The reality of comic book publishing in Singapore is that winning or getting nominated for awards does not equate to the sales figures needed for one to survive as a full time artist. Despite its critical acclaim, out of the 1000 copies of Ten Sticks and One Rice printed, only about 650 were sold (Nanda, 2014). Koh tried to do comics full time but given the meager sales, had to supplement his income with freelance work and part time teaching in an art school. On the other hand, Oh owns a web design company that allows him to write as a hobby. As for Monsters, Miracle and Mayonnaise, its 1000 print run was sold out and it had gone into second printing. Tan is a rather in-demand freelance artist who does comics on the side.[pullquote]Local artists face an uphill battle of finding stories and characters that could appeal to enough of the local diverse population to sell[/pullquote]The history of comics in Singapore is characterized by creators who do not depend on drawing comics for a living. The prime example of this is Eric Khoo’s Unfortunate Lives: Urban Stories and Uncertain Tales, the first graphic novel of short stories in Singapore published in 1989 (Lim, 2013). Khoo comes from a wealthy family and has gone on to be an award winning film director. This element of not being able to make one’s living drawing comics has given rise to an interesting phenomenon in Singapore comics. Most creators chose to tell their own stories instead of pandering to public taste or to be dictated by commercial considerations. The assumption is that even if they do ‘mainstream’ work, they would not be economically viable given the small market size in Singapore. As an artist explained, “A more unique problem is that Singapore is a small island with a diverse population. Local artists therefore would face an uphill battle of finding stories and characters that could appeal to enough of the local diverse population to sell.” There are exceptions to this, which I will return to later.
Taking the example of Ten Sticks and One Rice, it is a story of a street hawker trying to make sense of a changing Singapore he is living in. It is an autobiographical tale based on the lives of the creators’ hawker parents. One could argue that the autobiographical genre is one of the mainstream trends in Singapore comics. This is unlike in USA, where the autobiographical genre is alternative (Hatfield, 2005). The major autobiographical work in Singapore comics in recent times is Troy Chin’s five-volume The Resident Tourist. 2 A paean to a girl he is in love with, The Resident Tourist is Chin’s story of returning to Singapore after burning out as a music executive in New York. It rambles through his childhood and current friendships. I made an appearance in the comic as well as Chin taps on present events. For his effort and putting his heart out on the line, Chin was given the Singapore National Arts Council (NAC) Young Artist Award in 2011.

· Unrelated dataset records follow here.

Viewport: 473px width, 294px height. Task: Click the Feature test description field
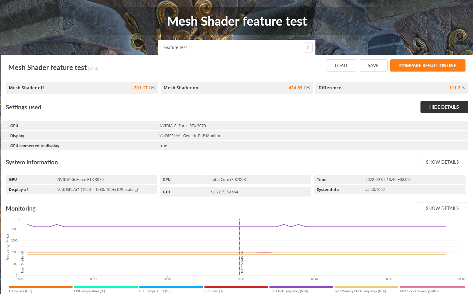237,47
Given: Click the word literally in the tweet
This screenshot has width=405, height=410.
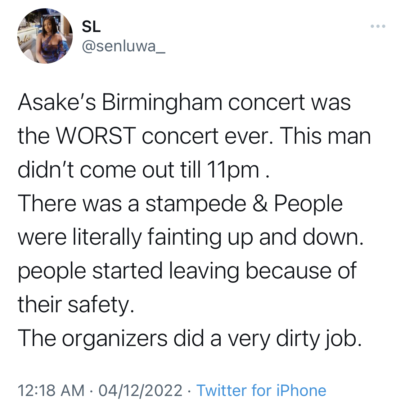Looking at the screenshot, I should [107, 238].
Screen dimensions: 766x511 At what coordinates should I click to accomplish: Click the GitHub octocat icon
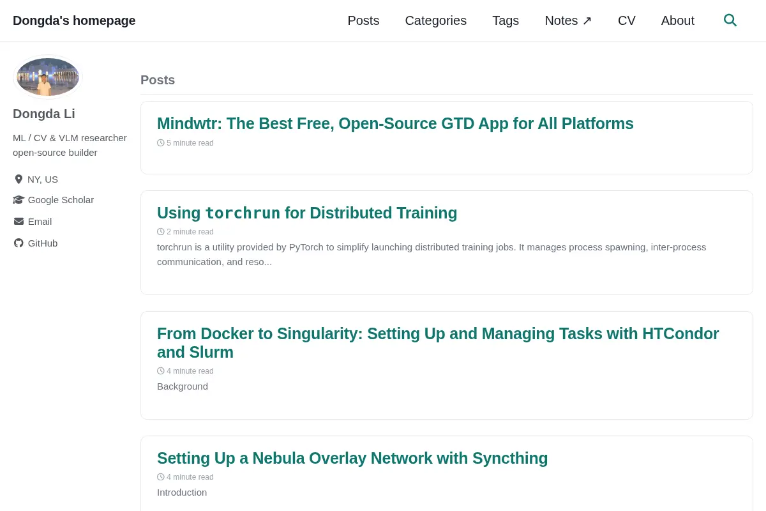(x=19, y=243)

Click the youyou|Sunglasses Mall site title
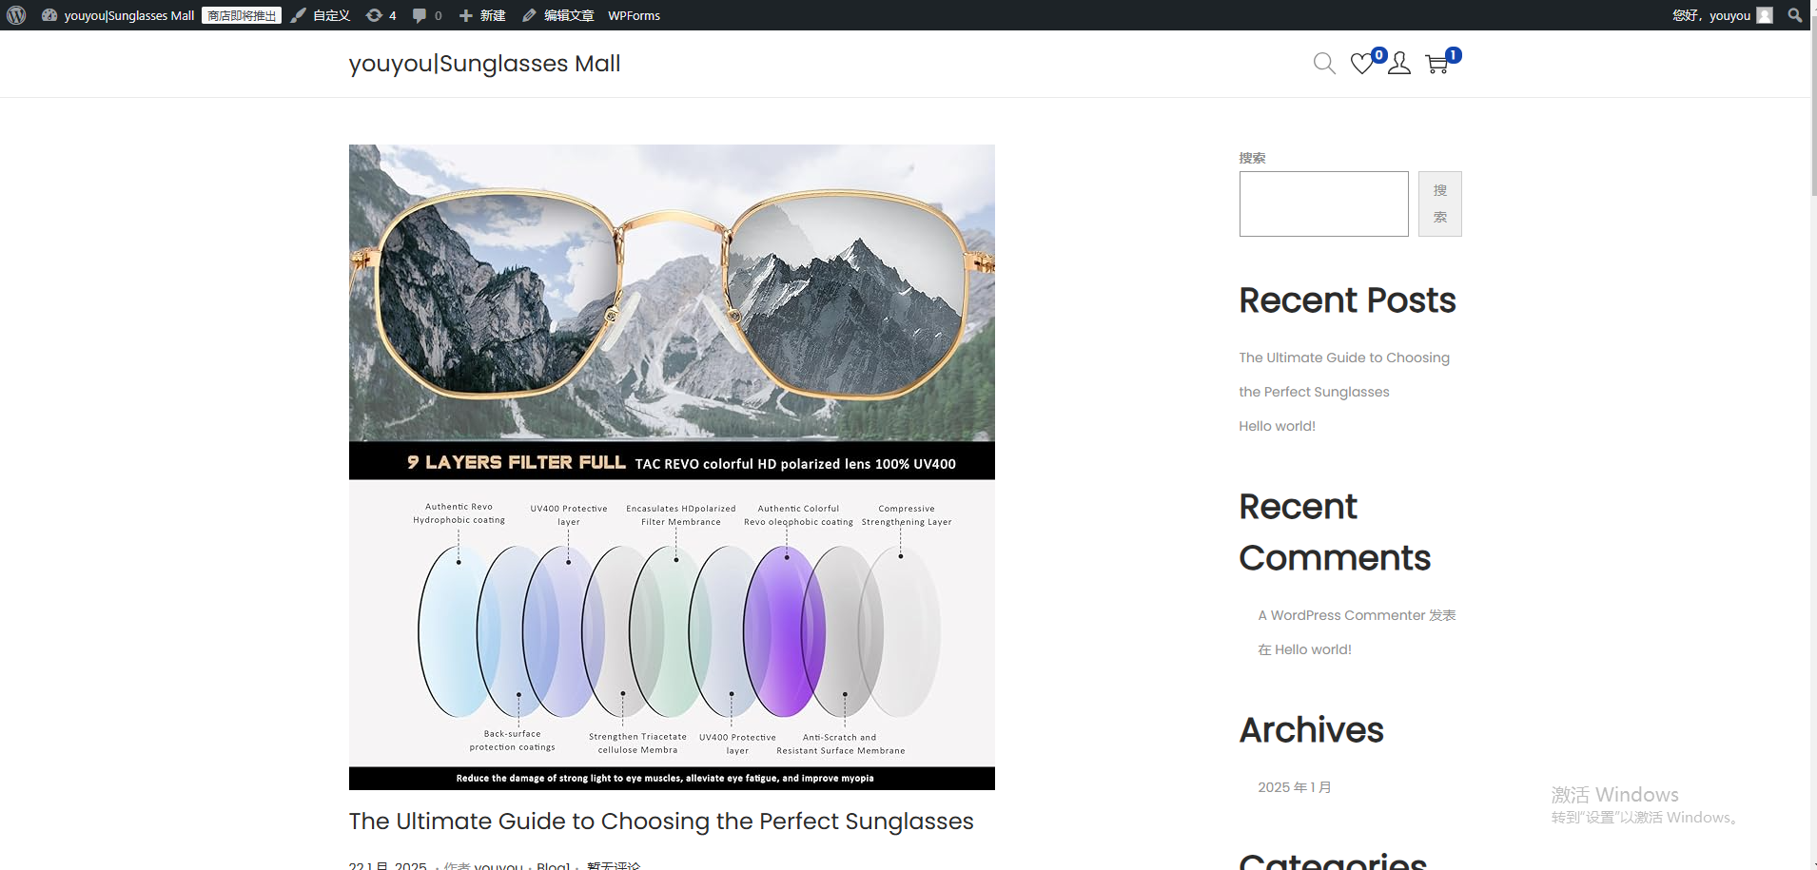coord(484,64)
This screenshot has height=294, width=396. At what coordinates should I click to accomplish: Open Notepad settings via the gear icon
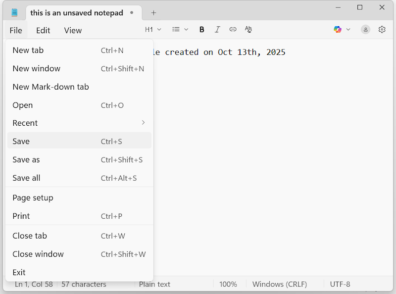click(x=382, y=30)
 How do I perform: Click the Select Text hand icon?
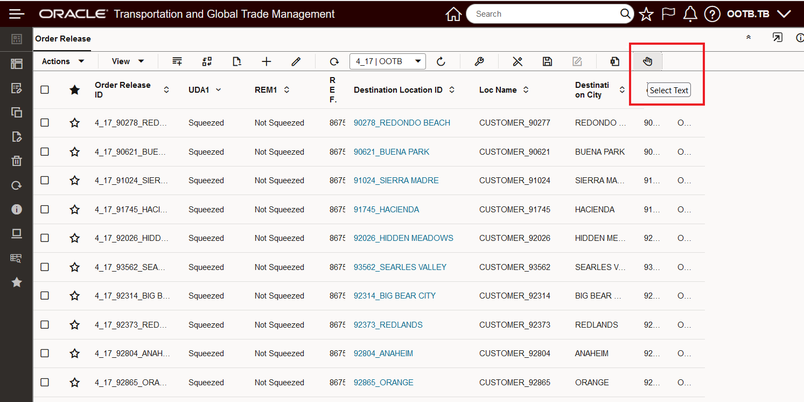coord(647,61)
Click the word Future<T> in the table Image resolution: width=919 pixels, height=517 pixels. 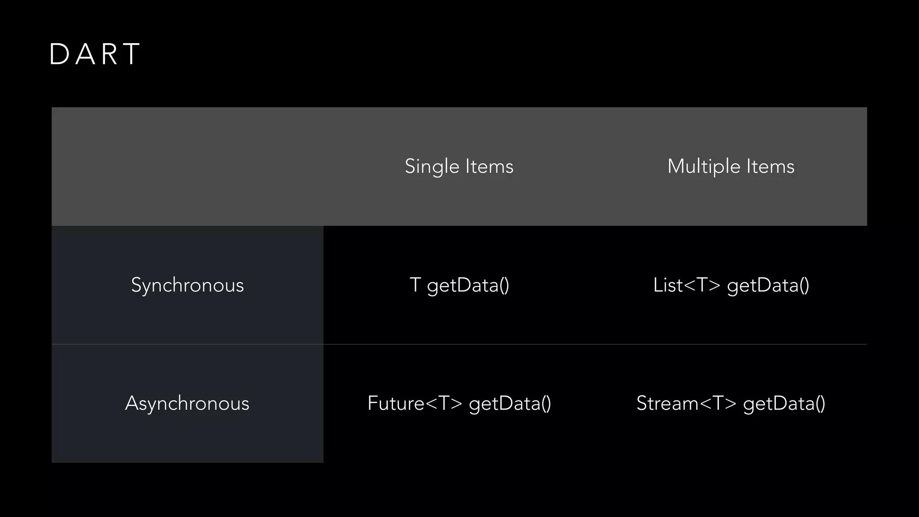click(415, 403)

This abandonment of the ‘mainstream’ for the personal is made possible with funding from the NAC and the Media Development Authority of Singapore (MDA). Koh, Chin and others have been recipients of these funding bodies. These help to array publishing cost, as the tab of printing the books is partly covered by the grants from NAC and MDA. In that sense, the books paid for themselves. This could have a negative impact of de-incentivising publishers from promoting the books, which could be costly affairs. This explains the magic number of a 1000 print run. Although bigger print runs lower the cost and improve profitability, inventory cost is a worry as Singapore does not have a critical mass. This is ironic as Singapore’s economic success is due to its small size and ability to turn things around quickly in terms of policies and population compliance. But it does not have a large enough consumer market for its own music, books and comics.
There are two consequences from this development. One, more ‘artistic’ works are being produced as artists do not think about the sales of the books. With a small print run of 1000, artists would not be able to survive by just drawing comics. To give an example, the Epigram books sell at S$18.90 per copy. Even if all 1000 copies sell out, the royalties for the artists would be much less than S$18,900 after deducting the production costs, and the margins to the booksellers and distributors. Each comic could take four months to half a year to produce. It is not possible to live on creating comics alone. With this in mind, most artists in Singapore do not do so, which explains their attitude to storytelling. Koh’s new comic, which he spent more than a year writing and drawing, is about the last train that travelled from the now-defunct Tanjong Pagar Railway Station in Singapore. It is his magnum opus that ties personal history with the economic development of the country. As a history teacher, I like it a lot. But I am not sure of its appeal to the public. After this, Koh will work with Oh again on a story of a rambutan orchard, based on an academic article about art history. Both projects are funded by the NAC, whose purpose is to support local arts. But such a funding strategy might not help the artists to win new fans.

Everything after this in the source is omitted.